Ask HN: Company retreat? - raykanani99
How do people feel about company retreats? Are they valuable? If so, what benefits have you found?<p>Does anyone work for an organization that provides a retreat space for employees to use? Lodge, cabin, etc
======
joezydeco
In the days before mobile devices and pervasive internet, retreats could have
a productive use. Get people out of the office, clear their heads, get them
focused on whatever task you think is necessary to perform away from work
(brainstorming, team building, etc).

Now that's all changed. The last couple of retreats I've been on, people are
on their phones handling emergencies all day long and then quickly pull back
to their hotel rooms after hours to catch up on work that needed attention
while they were gone.

And I've never heard of a company that pays for space away from the office for
one to work.
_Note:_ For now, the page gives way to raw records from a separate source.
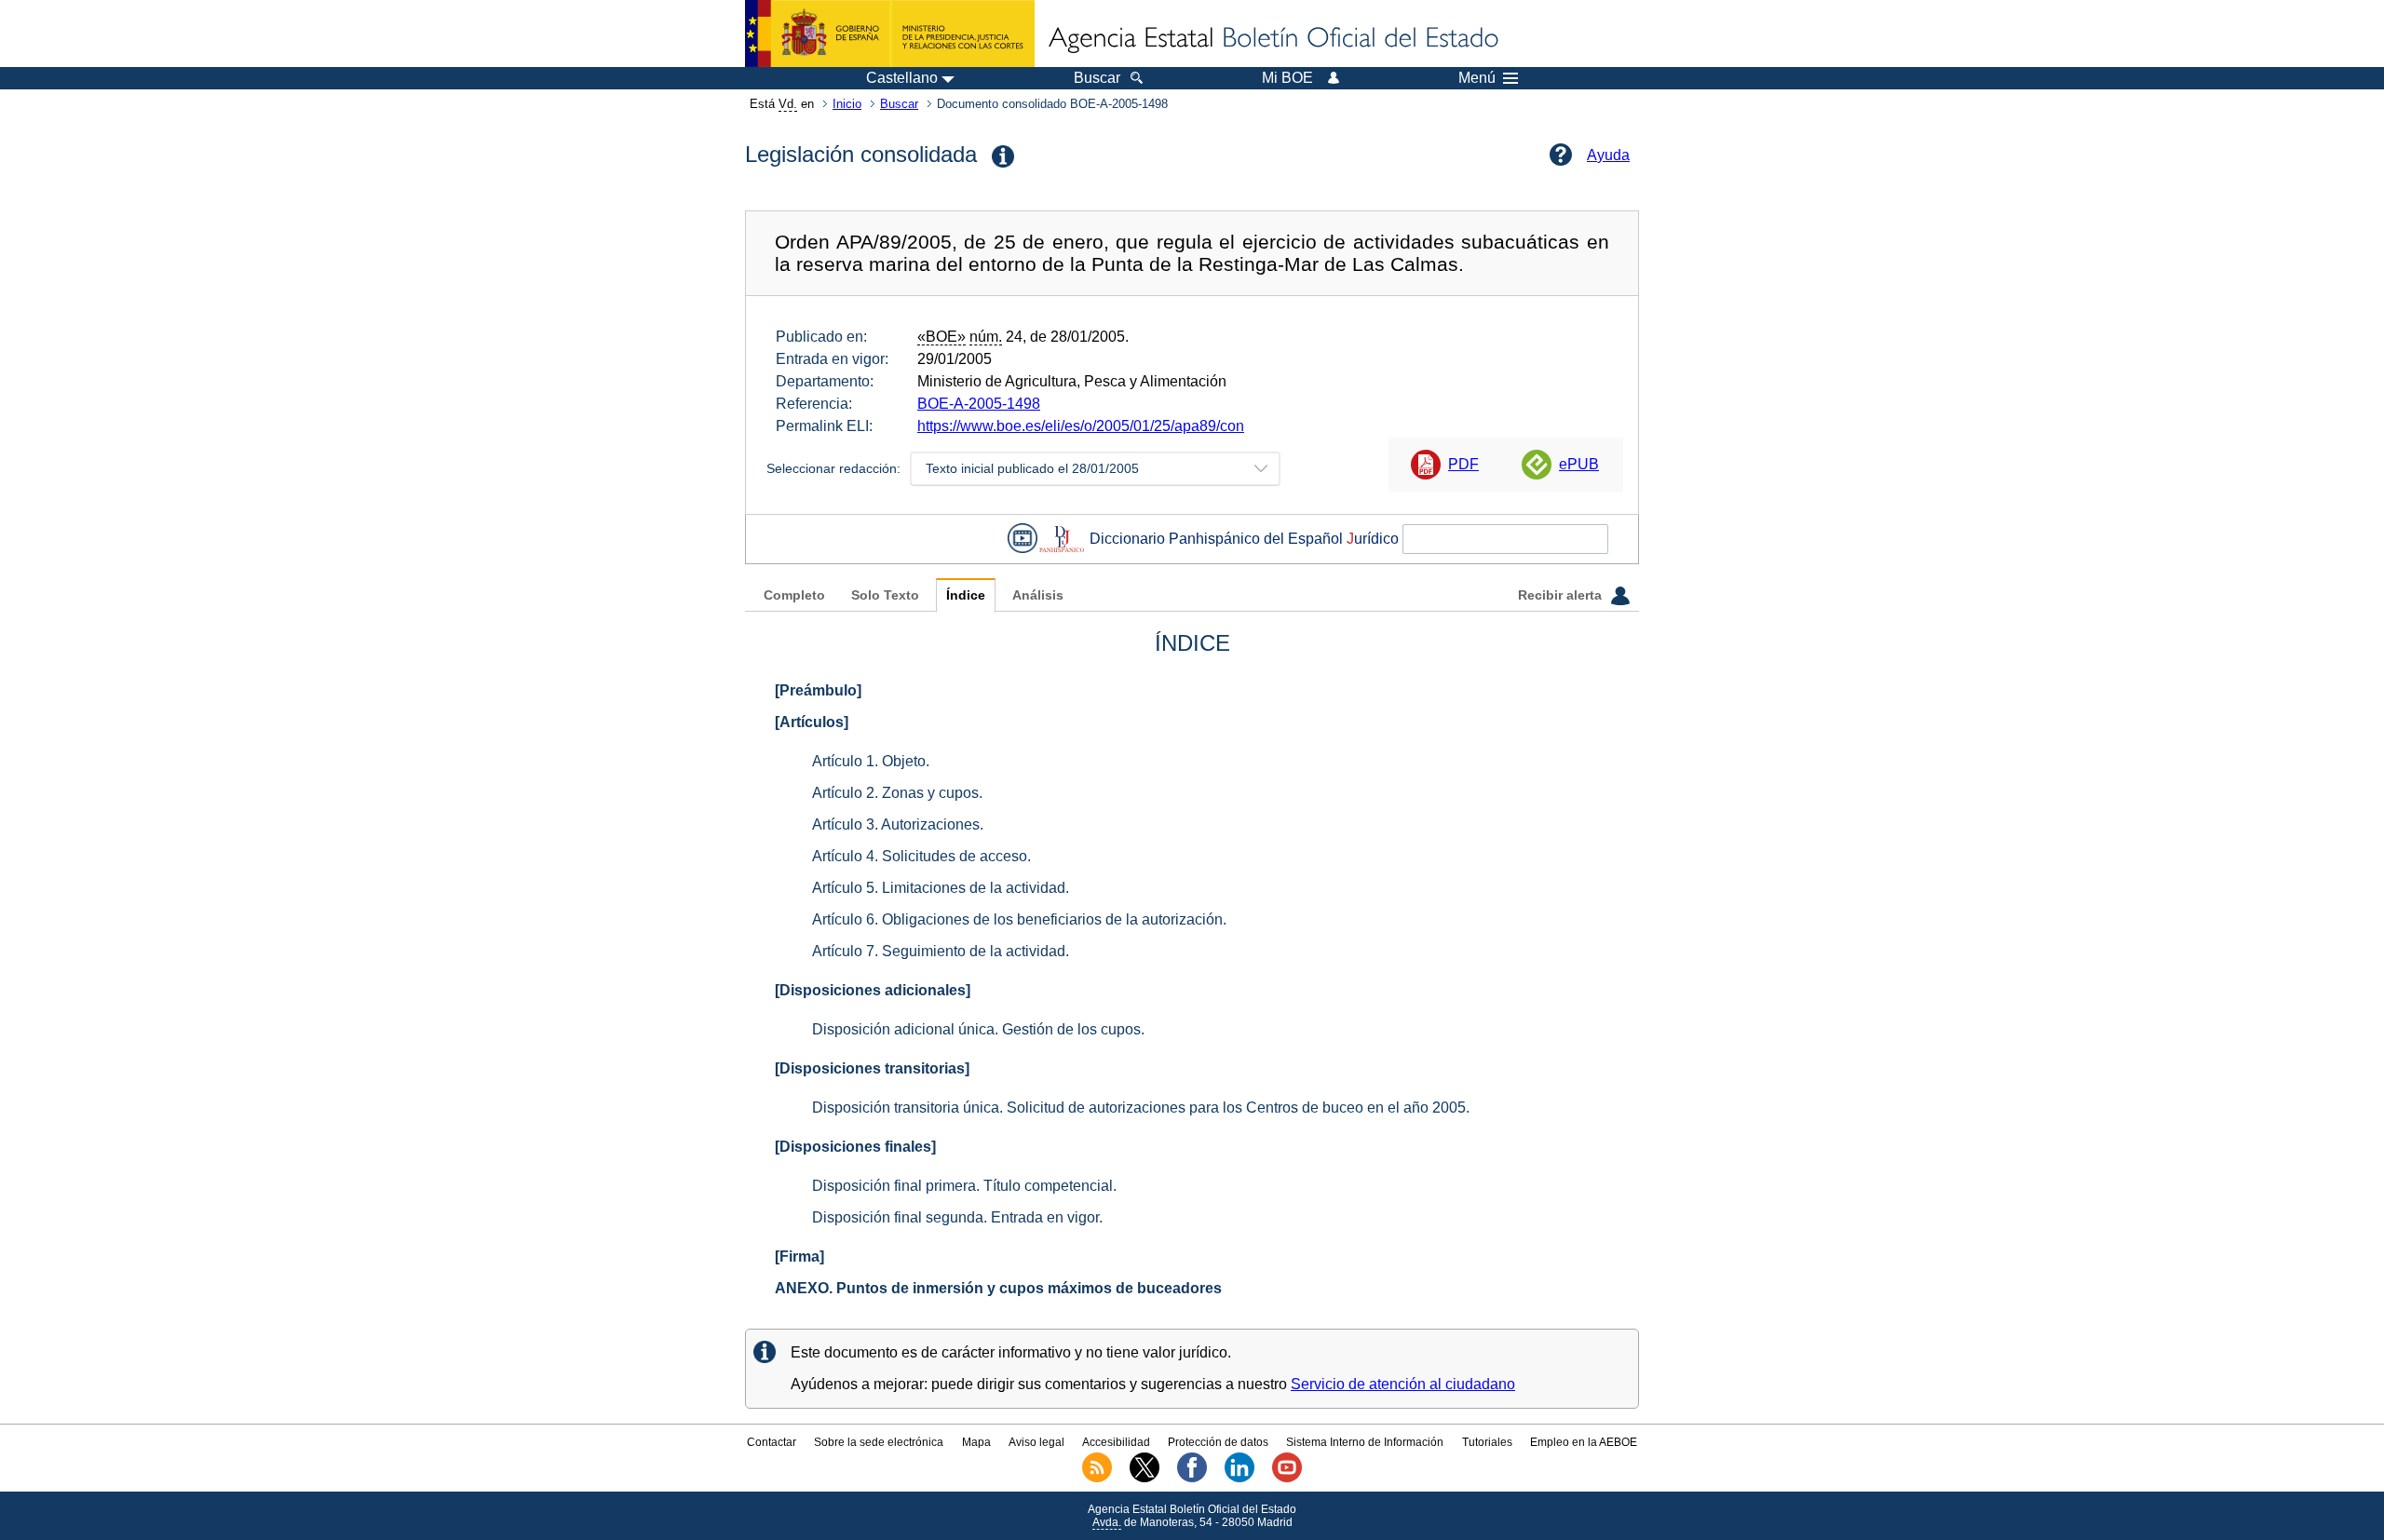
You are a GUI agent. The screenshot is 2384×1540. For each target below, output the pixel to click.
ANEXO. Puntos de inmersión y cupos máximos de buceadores (998, 1288)
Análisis (1037, 595)
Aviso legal (1036, 1442)
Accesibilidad (1116, 1442)
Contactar (771, 1442)
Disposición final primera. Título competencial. (964, 1186)
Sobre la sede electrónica (878, 1442)
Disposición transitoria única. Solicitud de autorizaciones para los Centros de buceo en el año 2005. (1141, 1107)
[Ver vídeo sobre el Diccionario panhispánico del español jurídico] (1022, 538)
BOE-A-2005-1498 (978, 404)
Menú (1477, 78)
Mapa (976, 1442)
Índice (965, 595)
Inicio (847, 104)
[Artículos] (811, 722)
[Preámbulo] (818, 690)
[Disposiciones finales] (855, 1147)
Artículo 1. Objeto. (870, 761)
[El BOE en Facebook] (1192, 1478)
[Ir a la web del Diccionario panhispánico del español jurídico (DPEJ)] (1061, 539)
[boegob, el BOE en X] (1144, 1478)
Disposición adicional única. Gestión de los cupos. (978, 1029)
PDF (1463, 464)
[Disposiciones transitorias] (872, 1068)
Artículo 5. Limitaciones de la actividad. (940, 888)
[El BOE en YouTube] (1287, 1478)
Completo (794, 595)
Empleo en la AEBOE (1583, 1442)
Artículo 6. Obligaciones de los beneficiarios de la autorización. (1019, 919)
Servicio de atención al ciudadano (1403, 1384)
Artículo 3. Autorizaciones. (897, 824)
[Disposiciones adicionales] (872, 990)
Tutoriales (1487, 1442)
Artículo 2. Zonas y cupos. (897, 793)
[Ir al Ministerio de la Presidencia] (890, 33)
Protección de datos (1218, 1442)
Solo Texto (885, 595)
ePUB (1579, 464)
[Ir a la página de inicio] (1272, 39)
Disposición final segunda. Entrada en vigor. (957, 1217)
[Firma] (799, 1256)
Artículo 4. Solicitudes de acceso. (921, 856)
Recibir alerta (1561, 595)
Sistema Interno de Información (1364, 1442)
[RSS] (1097, 1478)
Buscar (899, 104)
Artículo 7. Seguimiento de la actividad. (940, 951)
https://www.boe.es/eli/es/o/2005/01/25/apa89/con (1080, 426)
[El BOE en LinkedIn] (1239, 1478)
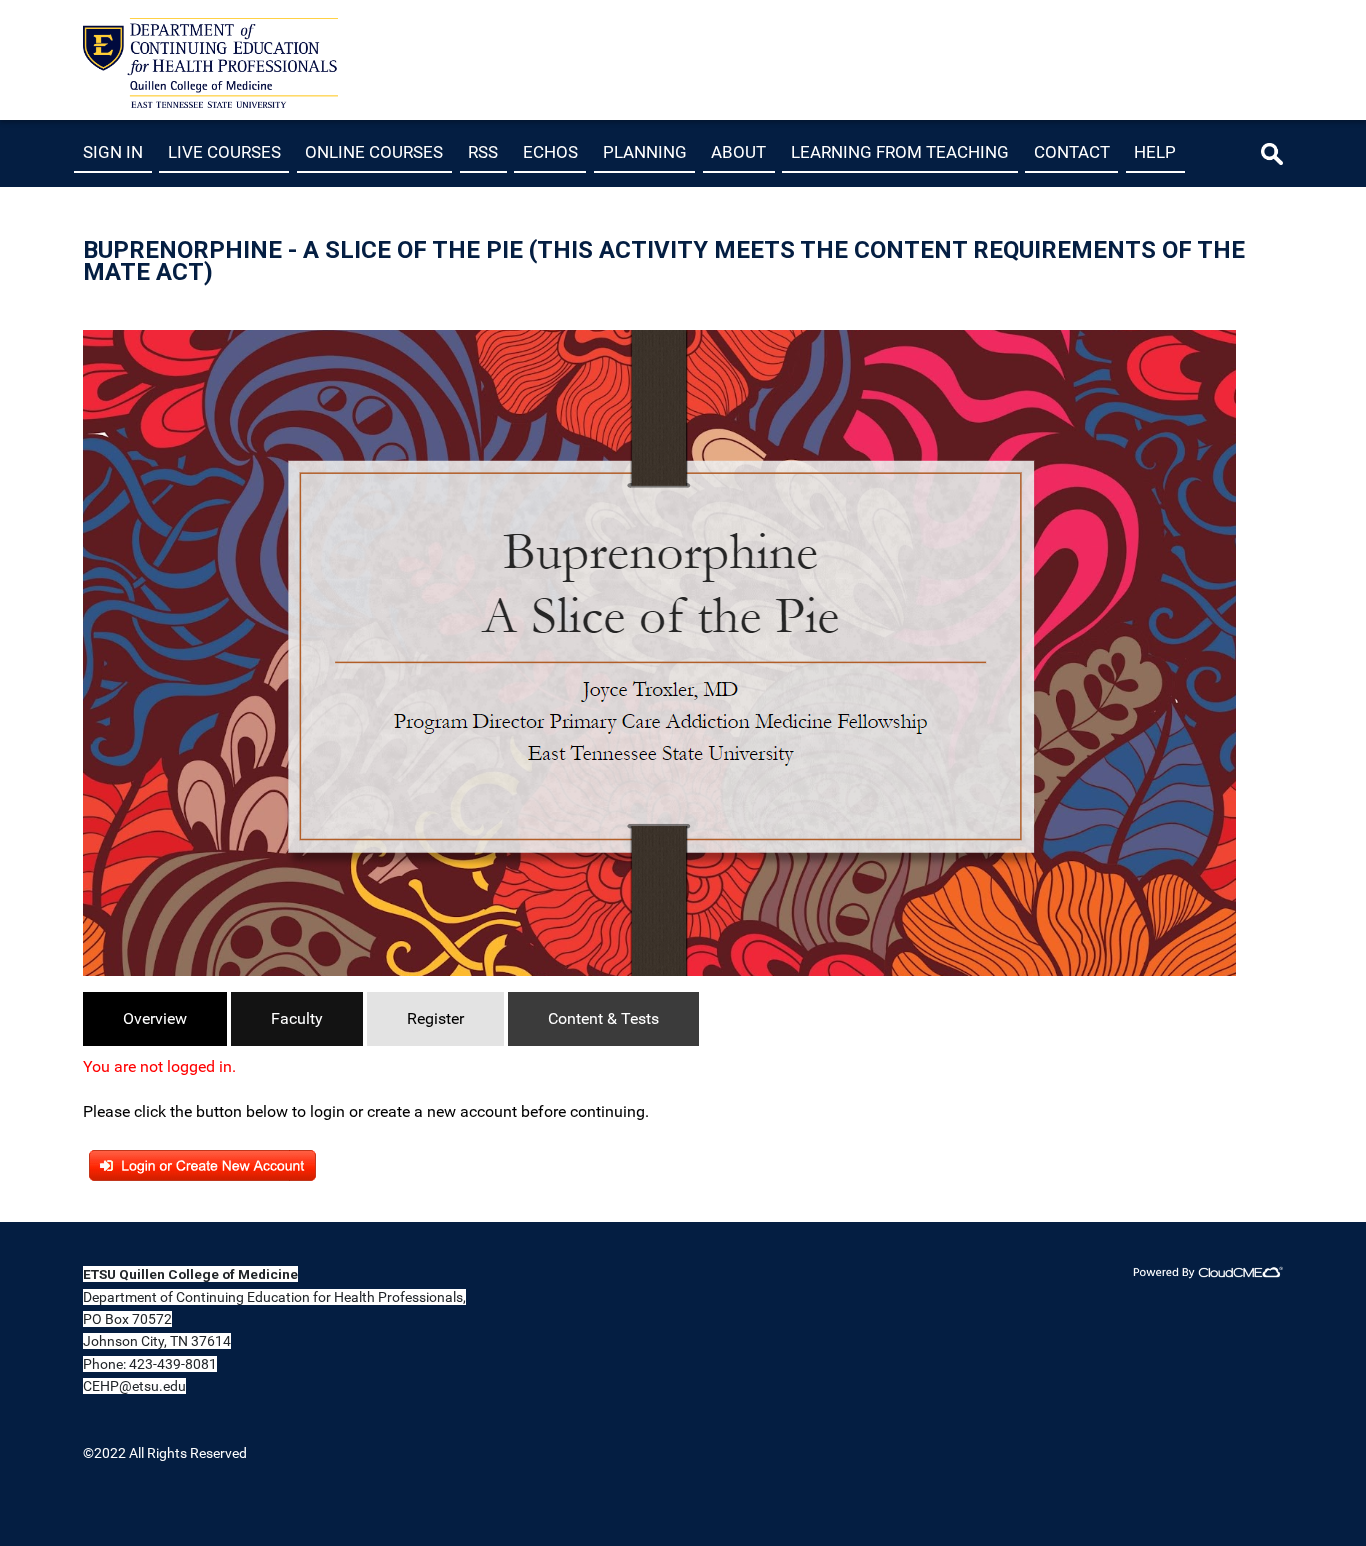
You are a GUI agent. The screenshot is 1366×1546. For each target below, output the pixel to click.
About (738, 152)
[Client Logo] (210, 102)
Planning (645, 152)
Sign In (113, 152)
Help (1155, 152)
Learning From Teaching (900, 152)
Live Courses (224, 152)
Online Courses (374, 152)
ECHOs (550, 152)
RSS (483, 152)
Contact (1072, 152)
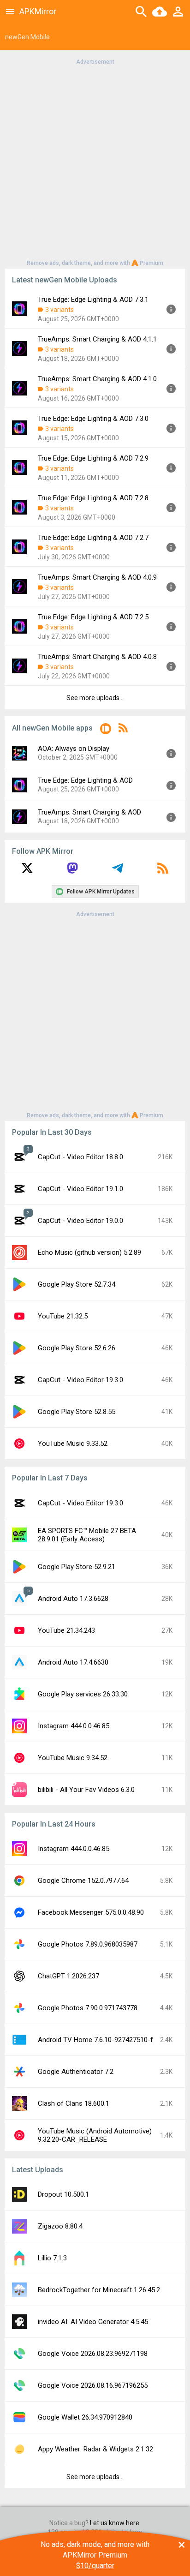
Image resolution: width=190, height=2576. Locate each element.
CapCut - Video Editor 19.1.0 (80, 1189)
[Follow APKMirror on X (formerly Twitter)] (27, 871)
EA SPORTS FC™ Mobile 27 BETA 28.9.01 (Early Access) (87, 1535)
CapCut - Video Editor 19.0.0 (80, 1220)
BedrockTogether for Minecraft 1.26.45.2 (99, 2290)
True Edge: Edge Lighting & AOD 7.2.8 (93, 498)
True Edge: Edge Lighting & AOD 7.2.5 (93, 617)
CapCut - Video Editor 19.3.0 (80, 1380)
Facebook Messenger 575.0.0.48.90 (91, 1912)
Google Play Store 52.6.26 (76, 1348)
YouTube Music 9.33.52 (72, 1443)
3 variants (59, 309)
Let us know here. (115, 2523)
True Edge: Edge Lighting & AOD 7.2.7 (93, 537)
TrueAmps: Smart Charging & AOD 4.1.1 (97, 339)
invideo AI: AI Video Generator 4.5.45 (93, 2322)
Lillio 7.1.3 (52, 2258)
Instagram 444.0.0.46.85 (73, 1726)
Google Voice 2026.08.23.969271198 (93, 2353)
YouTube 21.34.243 (66, 1630)
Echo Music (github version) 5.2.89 (89, 1252)
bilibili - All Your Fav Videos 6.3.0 (86, 1789)
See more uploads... (95, 697)
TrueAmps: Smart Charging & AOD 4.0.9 (97, 577)
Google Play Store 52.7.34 (76, 1284)
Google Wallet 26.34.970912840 (85, 2417)
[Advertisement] (95, 161)
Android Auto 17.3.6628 (73, 1598)
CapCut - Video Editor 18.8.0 (80, 1157)
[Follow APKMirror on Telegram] (117, 871)
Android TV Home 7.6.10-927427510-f (95, 2040)
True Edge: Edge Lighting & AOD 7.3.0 (93, 418)
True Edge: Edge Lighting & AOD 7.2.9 (93, 458)
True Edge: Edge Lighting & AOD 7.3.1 (93, 299)
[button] (105, 730)
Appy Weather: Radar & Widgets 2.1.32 (95, 2449)
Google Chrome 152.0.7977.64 (83, 1880)
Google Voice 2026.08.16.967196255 (93, 2385)
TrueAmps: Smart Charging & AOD (89, 812)
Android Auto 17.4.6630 (73, 1662)
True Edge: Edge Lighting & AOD (85, 780)
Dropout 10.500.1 (63, 2194)
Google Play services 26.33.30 (83, 1694)
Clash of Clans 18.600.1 (73, 2103)
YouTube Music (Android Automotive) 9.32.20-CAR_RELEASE (95, 2135)
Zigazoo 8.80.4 (60, 2226)
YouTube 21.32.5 (63, 1316)
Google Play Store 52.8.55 (76, 1412)
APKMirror (37, 11)
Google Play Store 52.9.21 (76, 1567)
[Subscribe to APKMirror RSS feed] (162, 871)
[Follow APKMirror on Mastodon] (72, 871)
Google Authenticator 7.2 (75, 2071)
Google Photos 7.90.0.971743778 (87, 2008)
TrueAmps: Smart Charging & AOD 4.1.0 (97, 379)
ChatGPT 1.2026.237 (68, 1976)
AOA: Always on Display (73, 748)
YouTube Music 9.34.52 (72, 1758)
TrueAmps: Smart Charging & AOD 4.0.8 (97, 657)
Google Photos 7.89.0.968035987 (87, 1944)
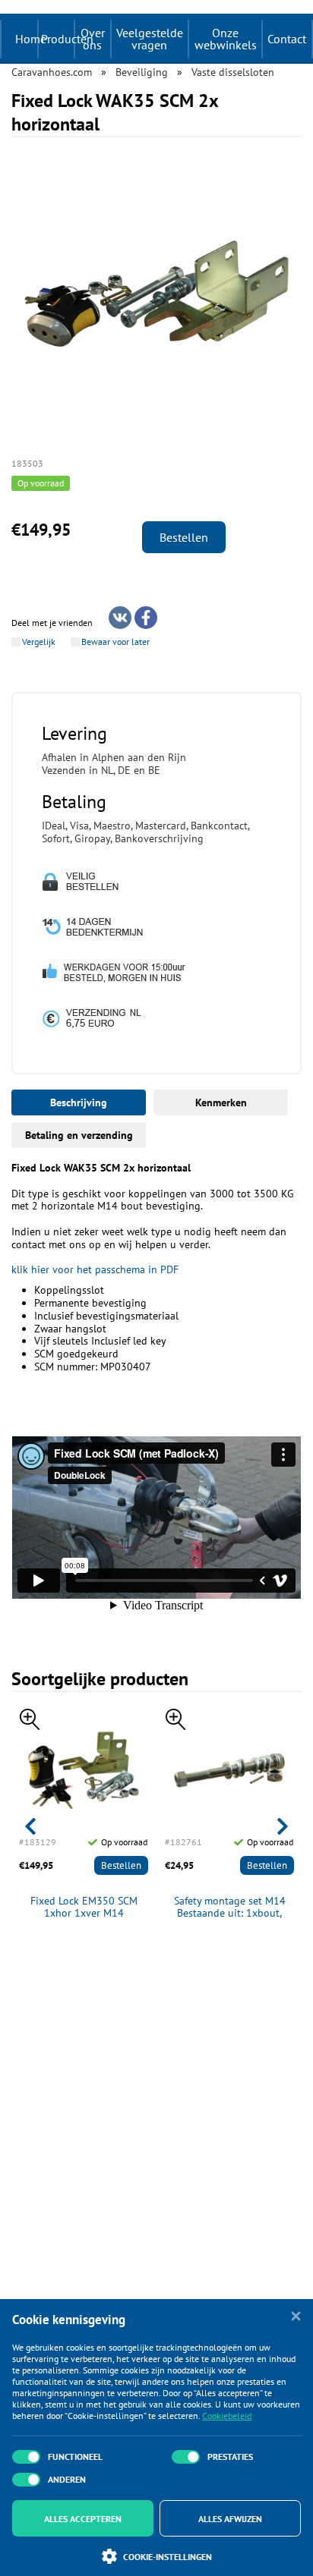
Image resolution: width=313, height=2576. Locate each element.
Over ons (93, 38)
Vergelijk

That seems like a stretch to ask for.

------
taylodl
It's really difficult to make spouses and children feel welcome and have
appropriate activities for everyone and yet still achieve the bonding you're
looking to achieve. It can be done, but it's really difficult and requires
careful planning and a genuine desire to make everyone involved feel welcome.
Otherwise it's likely to be a disaster and achieving the opposite of what you
were hoping. At a minimum you should get a professional planner engaged to
better ensure a successful event.

------
probinso
I don't want my family time interrupted by trust falls. Retreats are fine as
long as they satisfy that criteria.